Please return every line of the material below as a JSON list of strings, one string per line, leaving out blank lines.

--- DATA FOR THIS EXERCISE ---

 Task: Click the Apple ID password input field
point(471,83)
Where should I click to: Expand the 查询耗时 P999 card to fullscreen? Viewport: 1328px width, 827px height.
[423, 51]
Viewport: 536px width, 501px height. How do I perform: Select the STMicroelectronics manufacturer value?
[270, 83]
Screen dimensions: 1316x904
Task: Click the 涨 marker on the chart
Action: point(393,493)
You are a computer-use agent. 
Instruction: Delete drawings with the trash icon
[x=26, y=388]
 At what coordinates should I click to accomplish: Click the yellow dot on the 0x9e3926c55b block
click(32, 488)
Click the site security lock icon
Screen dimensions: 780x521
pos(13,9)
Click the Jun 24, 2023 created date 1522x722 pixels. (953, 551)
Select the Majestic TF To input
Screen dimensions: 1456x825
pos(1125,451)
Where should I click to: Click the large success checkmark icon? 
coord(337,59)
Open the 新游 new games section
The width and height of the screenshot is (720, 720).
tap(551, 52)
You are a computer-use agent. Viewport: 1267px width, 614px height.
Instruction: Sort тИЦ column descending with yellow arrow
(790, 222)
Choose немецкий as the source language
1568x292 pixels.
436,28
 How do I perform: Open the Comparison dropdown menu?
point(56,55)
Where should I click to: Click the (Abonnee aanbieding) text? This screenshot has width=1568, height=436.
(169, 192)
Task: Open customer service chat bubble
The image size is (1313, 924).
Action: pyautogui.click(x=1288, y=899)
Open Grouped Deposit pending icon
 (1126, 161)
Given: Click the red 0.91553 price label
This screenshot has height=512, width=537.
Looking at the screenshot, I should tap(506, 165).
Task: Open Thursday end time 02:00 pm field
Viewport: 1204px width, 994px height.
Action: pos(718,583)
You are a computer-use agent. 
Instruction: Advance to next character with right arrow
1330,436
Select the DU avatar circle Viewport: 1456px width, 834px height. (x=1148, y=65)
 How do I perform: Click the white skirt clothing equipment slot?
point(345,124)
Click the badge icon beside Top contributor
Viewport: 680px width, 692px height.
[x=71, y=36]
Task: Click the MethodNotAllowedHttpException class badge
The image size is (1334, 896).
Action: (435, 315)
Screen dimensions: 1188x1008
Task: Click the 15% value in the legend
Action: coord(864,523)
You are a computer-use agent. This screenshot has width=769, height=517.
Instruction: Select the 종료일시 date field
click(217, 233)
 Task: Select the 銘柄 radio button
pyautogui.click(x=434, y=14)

---

**COMPLETE ANSWER**
[
  " Task: Click the Apple ID password input field",
  "point(471,83)",
  "Where should I click to: Expand the 查询耗时 P999 card to fullscreen? Viewport: 1328px width, 827px height.",
  "[423, 51]",
  "Viewport: 536px width, 501px height. How do I perform: Select the STMicroelectronics manufacturer value?",
  "[270, 83]",
  "Screen dimensions: 1316x904",
  "Task: Click the 涨 marker on the chart",
  "Action: point(393,493)",
  "You are a computer-use agent. ",
  "Instruction: Delete drawings with the trash icon",
  "[x=26, y=388]",
  " At what coordinates should I click to accomplish: Click the yellow dot on the 0x9e3926c55b block",
  "click(32, 488)",
  "Click the site security lock icon",
  "Screen dimensions: 780x521",
  "pos(13,9)",
  "Click the Jun 24, 2023 created date 1522x722 pixels. (953, 551)",
  "Select the Majestic TF To input",
  "Screen dimensions: 1456x825",
  "pos(1125,451)",
  "Where should I click to: Click the large success checkmark icon? ",
  "coord(337,59)",
  "Open the 新游 new games section",
  "The width and height of the screenshot is (720, 720).",
  "tap(551, 52)",
  "You are a computer-use agent. Viewport: 1267px width, 614px height.",
  "Instruction: Sort тИЦ column descending with yellow arrow",
  "(790, 222)",
  "Choose немецкий as the source language",
  "1568x292 pixels.",
  "436,28",
  " How do I perform: Open the Comparison dropdown menu?",
  "point(56,55)",
  "Where should I click to: Click the (Abonnee aanbieding) text? This screenshot has width=1568, height=436.",
  "(169, 192)",
  "Task: Open customer service chat bubble",
  "The image size is (1313, 924).",
  "Action: pyautogui.click(x=1288, y=899)",
  "Open Grouped Deposit pending icon",
  " (1126, 161)",
  "Given: Click the red 0.91553 price label",
  "This screenshot has height=512, width=537.",
  "Looking at the screenshot, I should tap(506, 165).",
  "Task: Open Thursday end time 02:00 pm field",
  "Viewport: 1204px width, 994px height.",
  "Action: pos(718,583)",
  "You are a computer-use agent. ",
  "Instruction: Advance to next character with right arrow",
  "1330,436",
  "Select the DU avatar circle Viewport: 1456px width, 834px height. (x=1148, y=65)",
  " How do I perform: Click the white skirt clothing equipment slot?",
  "point(345,124)",
  "Click the badge icon beside Top contributor",
  "Viewport: 680px width, 692px height.",
  "[x=71, y=36]",
  "Task: Click the MethodNotAllowedHttpException class badge",
  "The image size is (1334, 896).",
  "Action: (435, 315)",
  "Screen dimensions: 1188x1008",
  "Task: Click the 15% value in the legend",
  "Action: coord(864,523)",
  "You are a computer-use agent. This screenshot has width=769, height=517.",
  "Instruction: Select the 종료일시 date field",
  "click(217, 233)",
  " Task: Select the 銘柄 radio button",
  "pyautogui.click(x=434, y=14)"
]